Nazareth, Israel, 24 October 2014

Dear Family, Friends, and Colleagues,

I’m supposed to be on my way to the airport, but I awoke at 6 am to find that my flight is delayed exactly 3 hours and 17 minutes.  I’ll look for somewhere to lodge a complaint if it ends up being 3 hours and 19 minutes.

When I do leave, I’ll be heading to NYC, where I’ll get to spend the better part of a day seeing my Joanna (my youngest sister), Jonathan (brother-in-law), my mother, and Leo, my newest nephew.  Until now I’ve had to be satisfied with photos and videos, but soon I’ll get to hold him for myself.  I’m looking forward to meeting him.

It has been a fruitful trip.  My father did arrive, and I got much done that I needed to do.  I spent many days hiking Shikhin’s hills, and I was able to see archaeological features that others had told me about, and in some cases mis-identified.  Now I can say with some confidence that of Shikhin’s three hills, the village, its synagogue, pottery and lamp industry, as well as grape pressing, occupied the northernmost hill. (If you fly to 32° 46.077'N / 35° 16.401'E on Google Earth, you’ll see this hill.  You’ll see Highway 77 to the north, agricultural fields to the north, east, and west, and a modern village called Hoshaya further to the east.  You’ll be able to click on links to photos of the ancient site of Sepphoris [Tsipori or Zippori National Park] to the south, near the modern village of Tsipori, which adopted the name of the ancient city.) 
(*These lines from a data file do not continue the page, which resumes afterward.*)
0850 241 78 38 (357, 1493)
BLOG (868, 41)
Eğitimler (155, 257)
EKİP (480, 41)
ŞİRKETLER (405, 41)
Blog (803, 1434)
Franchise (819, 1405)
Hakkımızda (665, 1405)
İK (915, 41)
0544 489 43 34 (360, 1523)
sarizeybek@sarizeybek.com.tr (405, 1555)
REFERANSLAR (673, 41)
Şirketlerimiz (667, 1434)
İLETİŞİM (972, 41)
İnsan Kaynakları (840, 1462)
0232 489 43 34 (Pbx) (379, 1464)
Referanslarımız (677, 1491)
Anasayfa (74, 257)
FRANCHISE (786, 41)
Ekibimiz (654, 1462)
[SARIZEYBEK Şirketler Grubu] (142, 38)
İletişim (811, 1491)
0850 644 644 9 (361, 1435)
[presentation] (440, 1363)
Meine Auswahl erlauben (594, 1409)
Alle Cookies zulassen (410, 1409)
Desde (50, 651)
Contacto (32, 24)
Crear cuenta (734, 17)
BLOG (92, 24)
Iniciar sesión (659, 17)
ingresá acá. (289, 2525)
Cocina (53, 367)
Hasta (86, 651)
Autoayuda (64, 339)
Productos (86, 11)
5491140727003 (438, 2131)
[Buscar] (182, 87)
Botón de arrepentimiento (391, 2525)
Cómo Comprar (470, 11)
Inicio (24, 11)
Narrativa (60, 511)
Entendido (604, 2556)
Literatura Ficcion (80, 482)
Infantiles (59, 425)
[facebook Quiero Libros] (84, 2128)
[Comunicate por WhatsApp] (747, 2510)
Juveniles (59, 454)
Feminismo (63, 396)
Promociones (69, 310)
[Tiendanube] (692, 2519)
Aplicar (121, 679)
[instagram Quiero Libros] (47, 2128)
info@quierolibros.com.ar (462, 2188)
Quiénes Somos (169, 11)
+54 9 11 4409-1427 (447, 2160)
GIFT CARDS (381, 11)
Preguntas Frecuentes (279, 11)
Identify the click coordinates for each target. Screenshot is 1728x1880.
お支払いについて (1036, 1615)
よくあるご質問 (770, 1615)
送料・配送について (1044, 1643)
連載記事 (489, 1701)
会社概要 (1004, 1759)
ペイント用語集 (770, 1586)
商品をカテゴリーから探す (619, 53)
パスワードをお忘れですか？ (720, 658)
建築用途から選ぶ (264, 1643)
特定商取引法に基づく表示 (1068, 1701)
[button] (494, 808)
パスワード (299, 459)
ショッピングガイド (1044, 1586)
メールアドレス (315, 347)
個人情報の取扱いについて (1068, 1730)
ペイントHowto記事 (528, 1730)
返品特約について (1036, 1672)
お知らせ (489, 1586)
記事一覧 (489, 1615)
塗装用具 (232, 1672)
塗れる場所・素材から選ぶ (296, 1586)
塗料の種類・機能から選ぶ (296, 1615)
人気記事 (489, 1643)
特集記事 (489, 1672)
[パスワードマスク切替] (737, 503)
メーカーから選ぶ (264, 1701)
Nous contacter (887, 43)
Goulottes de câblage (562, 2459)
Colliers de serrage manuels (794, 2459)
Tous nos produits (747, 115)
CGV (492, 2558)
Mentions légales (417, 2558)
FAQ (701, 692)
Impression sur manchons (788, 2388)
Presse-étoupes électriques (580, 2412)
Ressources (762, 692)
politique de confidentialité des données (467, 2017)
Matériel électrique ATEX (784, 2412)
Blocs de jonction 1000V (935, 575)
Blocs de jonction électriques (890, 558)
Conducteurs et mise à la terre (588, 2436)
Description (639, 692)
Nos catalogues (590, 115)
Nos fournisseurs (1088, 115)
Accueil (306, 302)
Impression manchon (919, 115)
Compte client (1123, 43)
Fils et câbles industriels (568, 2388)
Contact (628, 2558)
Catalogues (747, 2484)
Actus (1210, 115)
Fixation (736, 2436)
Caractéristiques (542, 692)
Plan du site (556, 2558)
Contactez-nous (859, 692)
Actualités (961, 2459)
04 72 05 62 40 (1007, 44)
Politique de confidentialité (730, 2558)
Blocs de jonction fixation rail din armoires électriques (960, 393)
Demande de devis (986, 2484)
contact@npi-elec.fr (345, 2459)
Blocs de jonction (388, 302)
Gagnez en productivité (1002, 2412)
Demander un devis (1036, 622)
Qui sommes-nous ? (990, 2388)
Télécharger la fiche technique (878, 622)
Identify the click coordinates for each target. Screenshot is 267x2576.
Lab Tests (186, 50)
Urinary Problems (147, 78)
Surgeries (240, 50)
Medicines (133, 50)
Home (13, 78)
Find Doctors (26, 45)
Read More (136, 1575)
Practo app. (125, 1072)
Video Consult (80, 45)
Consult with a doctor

The middle hill had tombs and some grape pressing industry as well.  Now I know that the tombs probably did not extend to the southern hill, which also supported some industries that I can’t yet identify.  Jebel Qat, which is the hill immediately to the east, housed some tombs and both grape and olive pressing.  Remnants of limestone quarries are everywhere, which, I reason, supported the building of the city of Sepphoris, since the village houses used fieldstones, whereas in the city they could afford to pay for nicely cut stones.  There don’t seem to be enough tombs.

I’ve identified two more miqvehs, or ritual baths, and I found a tomb that robbers had destroyed on the interior, probably looking for treasure.  They used a wrecking bar to dig into the soft chalk, almost completely wiping out the ancient carved “arcosolia,” or arched niches in the walls.  I found what remained of one, with the adze marks of the ancient workers still visible in the stone.  More lie beneath the soil that has silted in over 1,600 years, so we still might recover some information.  I kept the wrecking bar.

On Wednesday and Thursday my Israeli partner, Motti Aviam, graciously toured my father and me to ancient sites.  We saw et-Tell (which the excavator, Rami Arav, thinks is ancient Bethsaida, mentioned in the Gospels, among other places), el-Araj (another potential site for Bethsaida), Magdala, Hamam, Huqoq, Khirbet Kur, Omrit, Kedesh, and Bar ‘Am.  Many people have never heard of most of these, but they are crucial for understanding Galilee from the Hellenistic through the Roman periods, during which Shikhin flourished and was finally abandoned, never to see settlement again.  It is also the time that gave birth to Christianity and the Judaism of the Talmuds, so if you want to understand the beginnings of those religions, it sure helps to know something about the people who lived in this place in that time.  Ideas, after all, don’t float free in the ether, but are tied to bodies and objects, smells and sounds, and other realities of human existence.

The same is true today, of course, as politicians and devout people (sometimes they’re the same people, sometimes not) try to figure out how in the world to solve the problems that beset us.  It seems we can only make limited progress.  I don’t think that should stop us.  Jesus, after all, had no illusions about human failings when he announced that God’s kingdom had already arrived.   That’s probably because he read the Bible.  For their part, the Sages, who read the same Bible, reasoned hard about how to live out God’s Torah in a world that did not cooperate with them.  Later, Muhammad would take up a similar task.  All three bequeathed their struggles to their various heirs.

So, pray for peace, and live to bring it about.